Here's an article by senior writer Randell Mell of the Golf Channel that's articulates exactly what happened to Wie and the two-stroke penalty.
Rarely has a six-shot runaway victory ended with so much tension.
We can thank Michelle Wie and LPGA rules officials for that.
Hee Kyung Seo easily won Sunday's Kia Classic, but Wie was center stage in some unexpected televised theater. With Golf Channel rolling live, we got to watch and listen to Wie’s passionate appeal over whether she deserved a two-shot penalty for grounding her club in a hazard at the 11th hole.
“I don’t feel like [the ruling] was right,” Wie told Golf Channel’s Val Skinner afterward.
In review, Wie was five shots off the lead when she hit her ball into the water’s edge near the 11th green. With her right foot in the water and left foot on the bank, she barely splashed the ball onto the shore. After water cascaded over her, and after finishing her swing, she set her club onto the ground with her left hand, within the red hazard line. Golf Channel’s Kay Cockerill quickly saw the problem and pointed out the potential rules violation. Analyst Judy Rankin weighed in, explaining that it would not be a penalty if Wie was using the club to catch her balance.
Not long after holing out at the 11th for what she thought was a par save, Wie was informed that she incurred a two-shot penalty for grounding her club. After the round, in a Golf Channel truck, Wie and rules officials engaged in a classic golf rules debate.
Wie conceded that it did not look as if she was using the club to help her catch her balance -- it did not look that way -- but that she actually was. She raised some good points in whether rules officials were making assumptions of facts they could not know. If you’re into the rules, it was a classic encounter into a gray area.
“I know what it looks like, but it was a really slippery spot,” Wie told officials. “It seems really unfair because I know I was off balance.”
Wie said the splash of water caused her to close her eyes, and set the club down instinctively to feel her balance.
“You were not me, and you can’t give me a penalty for what it looks like,” Wie pleaded with cameras rolling. “You don’t know for a fact that I was not off balance.”
LPGA rules chief Doug Brecht told Wie he and two other rules officials could see no evidence that she was off balance.

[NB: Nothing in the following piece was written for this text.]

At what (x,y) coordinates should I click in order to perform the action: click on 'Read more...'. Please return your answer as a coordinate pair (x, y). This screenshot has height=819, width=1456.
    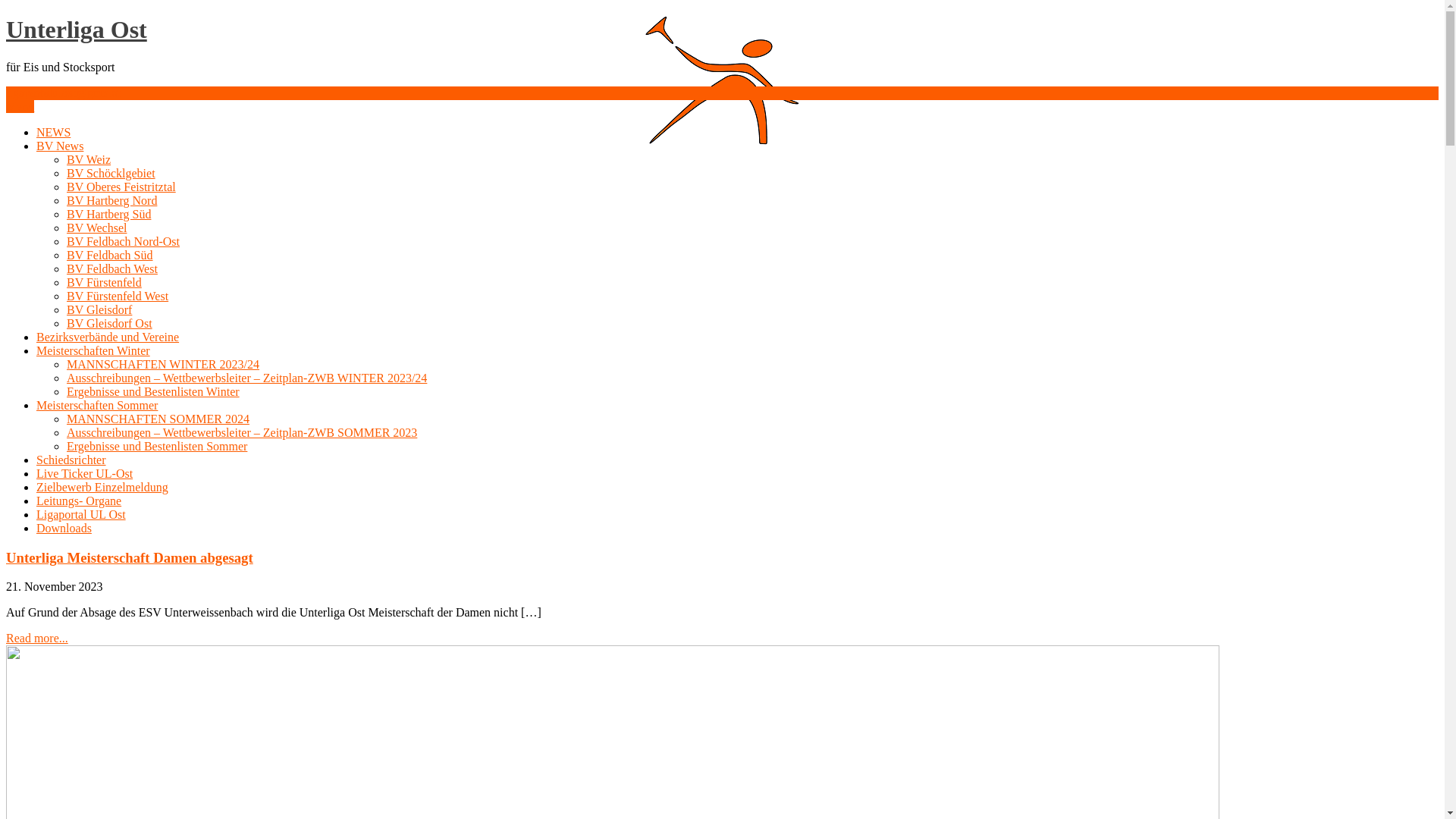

Without two shots deducted, Wie's score would have tied her for second instead of sixth. The difference in prize money would have been about $91,000.
I have to say, I seen the whole thing unfold and it looked like at no point was Michelle off balance so that excuse is a crock. I do think however that the penalty was unfair based on the fact that the grounding of her club had nothing to do with the up-coming shot. It didn't give her any competitive edge, but rules are rules and with out them we have anarchy...or something like that.
What are your thoughts. Did Michelle have a valid beef or did the LPGA officials get it right?